Il voto pressoché unanime sullo scostamento di bilancio di 32 miliardi (il quinto) è stato commentato, ancora una volta, come una grande prova di responsabilità delle forze politiche. Quasi la dimostrazione che una grande coalizione, nell’interesse nazionale, sia un’ipotesi percorribile. Certo, non si poteva fare altrimenti. Sono fondi d’emergenza che servono a risarcire le categorie colpite dalle chiusure, finanziare la cassa integrazione e altro. Necessari. In totale, da quando è esplosa la pandemia, si sono approvati interventi anticrisi per 165 miliardi. Non sfugge, però, come sia relativamente facile raccogliere il consenso sulla crescita del deficit e del debito pubblico.

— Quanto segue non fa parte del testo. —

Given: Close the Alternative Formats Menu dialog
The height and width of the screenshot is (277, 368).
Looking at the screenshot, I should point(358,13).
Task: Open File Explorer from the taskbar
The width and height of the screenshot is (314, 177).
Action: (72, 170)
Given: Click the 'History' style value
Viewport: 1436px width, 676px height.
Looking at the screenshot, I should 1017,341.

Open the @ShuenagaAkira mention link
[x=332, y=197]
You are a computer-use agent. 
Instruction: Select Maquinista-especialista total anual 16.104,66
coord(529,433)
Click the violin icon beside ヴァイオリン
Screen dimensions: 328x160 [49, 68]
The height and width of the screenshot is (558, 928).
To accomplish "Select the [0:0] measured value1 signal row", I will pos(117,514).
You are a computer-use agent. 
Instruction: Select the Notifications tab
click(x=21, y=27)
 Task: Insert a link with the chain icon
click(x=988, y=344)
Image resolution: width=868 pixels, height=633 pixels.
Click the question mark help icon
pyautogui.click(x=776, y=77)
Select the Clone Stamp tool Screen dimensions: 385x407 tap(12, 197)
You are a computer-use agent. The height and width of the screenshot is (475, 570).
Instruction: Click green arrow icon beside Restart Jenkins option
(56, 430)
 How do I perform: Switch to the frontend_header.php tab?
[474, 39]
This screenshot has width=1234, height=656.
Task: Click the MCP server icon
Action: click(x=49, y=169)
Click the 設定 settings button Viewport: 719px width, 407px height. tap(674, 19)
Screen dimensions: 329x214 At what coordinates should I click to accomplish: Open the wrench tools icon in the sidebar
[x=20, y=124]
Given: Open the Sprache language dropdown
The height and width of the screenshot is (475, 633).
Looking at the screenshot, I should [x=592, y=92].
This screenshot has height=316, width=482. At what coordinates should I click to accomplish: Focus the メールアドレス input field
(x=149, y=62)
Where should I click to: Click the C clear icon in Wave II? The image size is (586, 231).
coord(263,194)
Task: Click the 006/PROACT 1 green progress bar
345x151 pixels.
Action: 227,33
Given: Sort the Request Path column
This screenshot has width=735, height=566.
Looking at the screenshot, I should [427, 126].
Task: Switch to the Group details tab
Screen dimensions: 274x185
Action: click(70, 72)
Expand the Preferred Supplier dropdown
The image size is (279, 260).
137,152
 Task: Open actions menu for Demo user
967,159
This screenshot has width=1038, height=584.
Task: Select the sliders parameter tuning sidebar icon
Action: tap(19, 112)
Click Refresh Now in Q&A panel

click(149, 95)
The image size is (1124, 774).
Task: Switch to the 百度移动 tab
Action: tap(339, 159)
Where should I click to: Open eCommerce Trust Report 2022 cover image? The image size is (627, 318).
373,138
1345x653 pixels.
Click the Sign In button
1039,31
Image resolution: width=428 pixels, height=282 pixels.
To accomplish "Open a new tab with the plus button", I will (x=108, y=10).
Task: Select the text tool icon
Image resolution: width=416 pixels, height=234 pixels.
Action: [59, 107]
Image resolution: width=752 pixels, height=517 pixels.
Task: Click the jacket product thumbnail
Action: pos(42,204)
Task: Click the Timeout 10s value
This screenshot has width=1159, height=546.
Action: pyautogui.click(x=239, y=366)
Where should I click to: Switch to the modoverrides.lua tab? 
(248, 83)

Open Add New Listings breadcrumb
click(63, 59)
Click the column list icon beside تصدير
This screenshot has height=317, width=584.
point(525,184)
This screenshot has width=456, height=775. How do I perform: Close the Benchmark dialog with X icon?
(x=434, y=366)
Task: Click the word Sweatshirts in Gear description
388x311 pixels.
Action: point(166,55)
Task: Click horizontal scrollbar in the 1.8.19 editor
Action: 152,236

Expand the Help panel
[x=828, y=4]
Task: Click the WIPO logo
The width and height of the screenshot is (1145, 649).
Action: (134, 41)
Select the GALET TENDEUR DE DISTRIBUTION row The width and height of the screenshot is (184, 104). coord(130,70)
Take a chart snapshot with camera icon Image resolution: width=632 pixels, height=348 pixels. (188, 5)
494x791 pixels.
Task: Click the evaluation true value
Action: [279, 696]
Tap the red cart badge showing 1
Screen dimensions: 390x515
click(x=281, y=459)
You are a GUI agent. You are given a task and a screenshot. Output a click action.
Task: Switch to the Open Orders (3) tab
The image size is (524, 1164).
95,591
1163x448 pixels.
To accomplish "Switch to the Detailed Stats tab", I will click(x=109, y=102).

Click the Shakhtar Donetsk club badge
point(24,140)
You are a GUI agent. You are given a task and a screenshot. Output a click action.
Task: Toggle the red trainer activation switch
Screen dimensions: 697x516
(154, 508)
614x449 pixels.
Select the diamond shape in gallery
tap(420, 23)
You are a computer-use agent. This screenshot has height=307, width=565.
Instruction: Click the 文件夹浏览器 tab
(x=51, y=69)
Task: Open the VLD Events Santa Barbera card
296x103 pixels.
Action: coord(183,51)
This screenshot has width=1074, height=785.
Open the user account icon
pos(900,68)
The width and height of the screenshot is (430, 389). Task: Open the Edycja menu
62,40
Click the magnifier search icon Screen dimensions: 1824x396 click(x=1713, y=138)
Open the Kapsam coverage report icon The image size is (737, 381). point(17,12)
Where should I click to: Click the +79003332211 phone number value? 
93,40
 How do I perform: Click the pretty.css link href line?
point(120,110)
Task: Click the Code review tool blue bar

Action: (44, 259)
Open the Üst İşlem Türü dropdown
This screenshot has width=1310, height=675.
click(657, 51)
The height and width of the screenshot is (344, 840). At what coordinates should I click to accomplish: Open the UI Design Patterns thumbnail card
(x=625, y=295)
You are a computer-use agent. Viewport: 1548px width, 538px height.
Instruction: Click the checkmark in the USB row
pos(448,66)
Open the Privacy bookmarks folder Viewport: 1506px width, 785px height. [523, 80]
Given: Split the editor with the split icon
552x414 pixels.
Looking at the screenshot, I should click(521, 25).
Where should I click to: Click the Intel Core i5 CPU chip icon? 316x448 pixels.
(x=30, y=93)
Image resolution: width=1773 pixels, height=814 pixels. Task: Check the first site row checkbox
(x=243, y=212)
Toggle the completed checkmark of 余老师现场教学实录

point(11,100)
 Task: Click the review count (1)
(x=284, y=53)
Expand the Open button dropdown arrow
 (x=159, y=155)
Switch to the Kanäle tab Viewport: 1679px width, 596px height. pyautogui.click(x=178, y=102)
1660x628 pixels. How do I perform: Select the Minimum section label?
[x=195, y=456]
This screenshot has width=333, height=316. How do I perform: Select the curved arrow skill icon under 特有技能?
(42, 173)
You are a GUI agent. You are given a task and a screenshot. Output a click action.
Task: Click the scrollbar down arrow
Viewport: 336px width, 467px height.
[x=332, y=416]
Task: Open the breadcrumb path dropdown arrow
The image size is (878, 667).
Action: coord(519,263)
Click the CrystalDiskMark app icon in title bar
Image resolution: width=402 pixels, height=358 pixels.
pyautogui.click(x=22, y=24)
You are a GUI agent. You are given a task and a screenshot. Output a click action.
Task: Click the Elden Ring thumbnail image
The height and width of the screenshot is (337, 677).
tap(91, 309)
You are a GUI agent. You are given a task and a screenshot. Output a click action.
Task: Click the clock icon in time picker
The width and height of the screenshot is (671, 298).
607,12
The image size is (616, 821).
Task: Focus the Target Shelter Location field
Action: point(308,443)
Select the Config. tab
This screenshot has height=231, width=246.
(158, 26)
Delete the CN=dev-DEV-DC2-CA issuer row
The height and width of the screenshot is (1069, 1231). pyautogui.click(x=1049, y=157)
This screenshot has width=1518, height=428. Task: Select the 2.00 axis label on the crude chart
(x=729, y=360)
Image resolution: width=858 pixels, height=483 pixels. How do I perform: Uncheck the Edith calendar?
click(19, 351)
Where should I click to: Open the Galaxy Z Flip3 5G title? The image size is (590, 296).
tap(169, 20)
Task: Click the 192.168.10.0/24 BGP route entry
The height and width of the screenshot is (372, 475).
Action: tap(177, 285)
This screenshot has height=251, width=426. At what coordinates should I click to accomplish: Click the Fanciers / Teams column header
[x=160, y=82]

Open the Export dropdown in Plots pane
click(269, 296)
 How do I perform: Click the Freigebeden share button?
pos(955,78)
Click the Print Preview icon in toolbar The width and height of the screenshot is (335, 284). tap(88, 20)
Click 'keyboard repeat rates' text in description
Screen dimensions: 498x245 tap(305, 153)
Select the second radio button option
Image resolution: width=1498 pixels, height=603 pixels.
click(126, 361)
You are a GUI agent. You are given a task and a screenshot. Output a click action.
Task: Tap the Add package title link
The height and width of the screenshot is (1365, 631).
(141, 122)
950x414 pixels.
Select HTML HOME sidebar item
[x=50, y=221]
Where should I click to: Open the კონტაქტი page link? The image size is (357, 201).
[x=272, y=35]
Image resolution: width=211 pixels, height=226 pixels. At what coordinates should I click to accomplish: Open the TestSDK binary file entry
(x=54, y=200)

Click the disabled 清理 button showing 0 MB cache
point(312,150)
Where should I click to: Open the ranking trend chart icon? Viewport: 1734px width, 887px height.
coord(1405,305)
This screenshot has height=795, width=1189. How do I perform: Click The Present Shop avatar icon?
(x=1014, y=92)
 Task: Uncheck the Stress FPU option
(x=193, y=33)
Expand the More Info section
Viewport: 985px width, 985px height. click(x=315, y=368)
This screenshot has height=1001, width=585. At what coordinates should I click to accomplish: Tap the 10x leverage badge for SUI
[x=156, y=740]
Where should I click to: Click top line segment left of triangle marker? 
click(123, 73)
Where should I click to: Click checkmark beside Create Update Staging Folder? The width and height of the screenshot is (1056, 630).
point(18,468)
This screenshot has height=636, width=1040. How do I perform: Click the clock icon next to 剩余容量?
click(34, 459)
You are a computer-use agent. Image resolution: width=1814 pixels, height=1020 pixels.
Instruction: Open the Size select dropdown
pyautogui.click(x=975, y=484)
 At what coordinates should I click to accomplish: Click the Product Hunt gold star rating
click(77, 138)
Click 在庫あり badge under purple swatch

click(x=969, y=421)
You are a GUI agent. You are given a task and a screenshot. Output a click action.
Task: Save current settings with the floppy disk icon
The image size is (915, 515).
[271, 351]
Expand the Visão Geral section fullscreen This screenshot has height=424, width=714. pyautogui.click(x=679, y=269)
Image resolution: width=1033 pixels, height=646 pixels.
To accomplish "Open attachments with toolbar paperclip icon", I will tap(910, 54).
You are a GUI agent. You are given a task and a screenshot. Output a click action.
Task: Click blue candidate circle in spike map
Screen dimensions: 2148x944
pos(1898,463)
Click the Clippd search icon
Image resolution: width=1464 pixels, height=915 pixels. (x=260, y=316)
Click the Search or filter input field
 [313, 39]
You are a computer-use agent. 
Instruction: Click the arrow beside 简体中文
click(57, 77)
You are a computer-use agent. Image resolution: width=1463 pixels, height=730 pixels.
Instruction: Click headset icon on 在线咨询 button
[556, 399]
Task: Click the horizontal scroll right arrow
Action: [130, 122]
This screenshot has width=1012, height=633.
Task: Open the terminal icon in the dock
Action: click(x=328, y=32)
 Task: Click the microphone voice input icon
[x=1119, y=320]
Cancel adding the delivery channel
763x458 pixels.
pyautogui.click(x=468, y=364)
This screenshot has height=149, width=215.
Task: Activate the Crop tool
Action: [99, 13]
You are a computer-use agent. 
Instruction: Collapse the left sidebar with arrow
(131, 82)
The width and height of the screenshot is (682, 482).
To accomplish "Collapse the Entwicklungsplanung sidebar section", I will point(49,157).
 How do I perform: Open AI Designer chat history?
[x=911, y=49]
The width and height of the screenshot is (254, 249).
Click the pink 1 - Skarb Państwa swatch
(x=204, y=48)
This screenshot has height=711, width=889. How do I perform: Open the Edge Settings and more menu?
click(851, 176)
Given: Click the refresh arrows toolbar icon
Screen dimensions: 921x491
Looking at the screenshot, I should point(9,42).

Votare sì non comporta alcun coraggio politico. Non si scontenta nessuno. Colpisce l’insostenibile leggerezza con la quale, nella cultura politica (e non solo) del Paese, ci si indebita. Il vincolo di bilancio non c’è più – come è giusto – ma non per sempre. Nulla è più definitivo in Italia – scriveva Giuseppe Prezzolini – di ciò che è provvisorio. La tradizione sembra confermarsi. Se non fosse così ne discuteremmo con un’intensità almeno pari a quella che anima il dibattito sulla sopravvivenza del Conte 2 o sul destino di «responsabili» e nascenti «cespugli» di centro. Invece no, tutto va via liscio. Come se le risorse fossero inesauribili (allora, perché mai pagare le tasse?).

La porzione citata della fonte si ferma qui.